Flickenteppich Kinder- und Jugendschutz / Die Deutsche Kinderhilfe stellt gemeinsam mit dem Bundeskriminalamt die Zahlen kindlicher Gewaltopfer 2013 vor

(Berlin) - Die Deutsche Kinderhilfe hat heute die Zahlen der Polizeilichen Kriminalstatistik 2013 zu kindlichen Gewaltopfern vorgestellt. In der Bundespressekonferenz erläuterte der Präsident des Bundeskriminalamtes Jörg Ziercke, dass im Jahr 2013 153 Kinder getötet wurden. In 72 Fällen blieb es bei einem Tötungsversuch. Nach erstmaligem Rückgang im Jahr 2012 musste für 2013 wieder ein Anstieg an gegen Kinder gerichteten Fällen körperlicher Misshandlungen verzeichnet werden. 4.051 Kinder waren hiervon betroffen. Die in der Polizeilichen Kriminalstatistik erfassten Fälle des Besitzes und der Verbreitung kinderpornografischen Materials stiegen im Vergleich zum Vorjahr um 16,43 Prozent auf 6.691 Fälle an. Im Bereich sexueller Gewalt weist die Statistik einen Rückgang von 1,80 Prozent auf 14.877 Opfer auf. Insbesondere die Zahl der Betroffenen unter sechs Jahren ging von 1.957 geschädigten Kindern im Jahr 2012 auf 1.303 Betroffene im Jahr 2013 zurück.

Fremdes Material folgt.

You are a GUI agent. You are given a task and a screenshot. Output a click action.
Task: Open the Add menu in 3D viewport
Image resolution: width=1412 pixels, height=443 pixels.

"Gewalt und sexueller Missbrauch an Kindern sind schwere Straftaten mit einem großen, teils lebenslang andauernden Schaden für die Opfer. So dürfen auch die in einigen Deliktsbereichen langfristig sinkenden Fallzahlen keine Entwarnung für uns sein. Im Gegenteil: jeder einzelne Fall von Gewalt an Kindern ist eine Tragödie! Daher müssen wir alles daran setzen, dass Fälle von Vernachlässigung, Misshandlung und Missbrauch noch frühzeitiger erkannt und, wo möglich, verhindert werden. Wir können Kinder aber nur dann effektiv vor Gewalt und Missbrauch schützen, wenn wir der zunehmenden Digitalisierung und Internationalisierung, vor allem im Bereich der Kinderpornographie, mit einer konsequenten international vernetzten und organisierten Strafverfolgung begegnen", so Jörg Ziercke.
Die Bemühungen, nach den letzten skandalreichen Jahren, den Kinderschutz in Deutschland zu verbessern, zeigen bisher eine nur zaghafte Wirkung.
Der deutsche Kinderschutz gleicht noch immer einem Flickenteppich. Um Struktur und Effizienz in das System zu bringen, bedarf es einheitlicher Fachstandards, gerechter Entlohnung als auch Supervision für und eine Entlastung von Mitarbeitenden der Kinder- und Jugendhilfe.
"Eine breit aufgestellte Jugendhilfe- im Sinne angemessen finanziell und personell ausgestatteter Jugendämter- wäre der beste Kinderschutz", betont Prof. Dr. Kathinka Beckmann, Professorin der Sozialwissenschaften an der Hochschule Koblenz. "Doch solange die Kommunen als Hauptfinanzier der Jugendhilfe seitens der Politik und Gesellschaft eher zum Stopfen der Asphaltlöcher als zum Schließen der Lücken im Kinderschutz aufgefordert werden, bleibt das wohl eine Utopie."
Nur ein funktionierendes System kann einen effektiven Kinder- und Jugendschutz hervorbringen. Das meint auch Rainer Becker, Vorstandsvorsitzender der Deutschen Kinderhilfe, und ergänzt: "In Missbrauchsfällen sind Kinder und Jugendliche oft nicht in der Lage, das Geschehene zu bezeugen, entweder, weil ihnen die Worte fehlen, oder aber, weil sie die Loyalität oder Angst gegenüber den Tätern zum Schweigen bringt. Gerade in diesen Fällen sind Beweisaufnahme und Beweissicherung von besonderer Bedeutung, um die Täter überführen und die betroffenen Kinder schützen zu können."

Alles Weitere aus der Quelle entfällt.